REQUIRED WORK: Could you print the full listing below, keeping each line identical?

********

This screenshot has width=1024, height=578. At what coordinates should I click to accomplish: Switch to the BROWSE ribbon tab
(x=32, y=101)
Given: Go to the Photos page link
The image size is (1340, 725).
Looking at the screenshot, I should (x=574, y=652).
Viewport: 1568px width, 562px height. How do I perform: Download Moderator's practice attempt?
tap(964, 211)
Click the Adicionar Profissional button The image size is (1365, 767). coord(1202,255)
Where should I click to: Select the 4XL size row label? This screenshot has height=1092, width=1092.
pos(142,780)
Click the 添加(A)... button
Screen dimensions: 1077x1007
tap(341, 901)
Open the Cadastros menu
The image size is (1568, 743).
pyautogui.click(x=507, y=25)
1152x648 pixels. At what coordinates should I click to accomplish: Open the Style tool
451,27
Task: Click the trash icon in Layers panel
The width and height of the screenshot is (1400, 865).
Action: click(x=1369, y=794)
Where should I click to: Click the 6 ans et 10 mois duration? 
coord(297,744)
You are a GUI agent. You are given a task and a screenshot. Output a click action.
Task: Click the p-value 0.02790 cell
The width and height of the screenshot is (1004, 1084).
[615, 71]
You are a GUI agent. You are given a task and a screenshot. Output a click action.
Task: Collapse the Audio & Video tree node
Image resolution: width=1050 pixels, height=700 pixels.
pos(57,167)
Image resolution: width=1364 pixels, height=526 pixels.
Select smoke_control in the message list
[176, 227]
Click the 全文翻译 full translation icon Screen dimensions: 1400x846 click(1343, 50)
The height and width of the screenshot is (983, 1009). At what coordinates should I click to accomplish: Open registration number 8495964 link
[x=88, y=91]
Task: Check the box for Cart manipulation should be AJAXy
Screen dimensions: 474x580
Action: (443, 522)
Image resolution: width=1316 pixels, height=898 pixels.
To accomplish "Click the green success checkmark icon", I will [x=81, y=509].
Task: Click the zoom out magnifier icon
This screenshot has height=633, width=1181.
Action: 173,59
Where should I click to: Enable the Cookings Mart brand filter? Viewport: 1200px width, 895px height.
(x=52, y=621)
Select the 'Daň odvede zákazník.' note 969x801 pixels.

********

YOUR RESPONSE:
This screenshot has width=1024, height=578. At what coordinates should I click to accomplish: Switch to the BROWSE ribbon tab
(x=32, y=101)
Given: Go to the Photos page link
The image size is (1340, 725).
Looking at the screenshot, I should (x=574, y=652).
Viewport: 1568px width, 562px height. How do I perform: Download Moderator's practice attempt?
tap(964, 211)
Click the Adicionar Profissional button The image size is (1365, 767). coord(1202,255)
Where should I click to: Select the 4XL size row label? This screenshot has height=1092, width=1092.
pos(142,780)
Click the 添加(A)... button
Screen dimensions: 1077x1007
tap(341, 901)
Open the Cadastros menu
The image size is (1568, 743).
pyautogui.click(x=507, y=25)
1152x648 pixels. At what coordinates should I click to accomplish: Open the Style tool
451,27
Task: Click the trash icon in Layers panel
The width and height of the screenshot is (1400, 865).
Action: click(x=1369, y=794)
Where should I click to: Click the 6 ans et 10 mois duration? 
coord(297,744)
You are a GUI agent. You are given a task and a screenshot. Output a click action.
Task: Click the p-value 0.02790 cell
The width and height of the screenshot is (1004, 1084).
[615, 71]
You are a GUI agent. You are given a task and a screenshot. Output a click action.
Task: Collapse the Audio & Video tree node
Image resolution: width=1050 pixels, height=700 pixels.
pos(57,167)
Image resolution: width=1364 pixels, height=526 pixels.
Select smoke_control in the message list
[176, 227]
Click the 全文翻译 full translation icon Screen dimensions: 1400x846 click(1343, 50)
The height and width of the screenshot is (983, 1009). At what coordinates should I click to accomplish: Open registration number 8495964 link
[x=88, y=91]
Task: Check the box for Cart manipulation should be AJAXy
Screen dimensions: 474x580
Action: (443, 522)
Image resolution: width=1316 pixels, height=898 pixels.
To accomplish "Click the green success checkmark icon", I will [x=81, y=509].
Task: Click the zoom out magnifier icon
This screenshot has height=633, width=1181.
Action: 173,59
Where should I click to: Enable the Cookings Mart brand filter? Viewport: 1200px width, 895px height.
(x=52, y=621)
Select the 'Daň odvede zákazník.' note 969x801 pixels.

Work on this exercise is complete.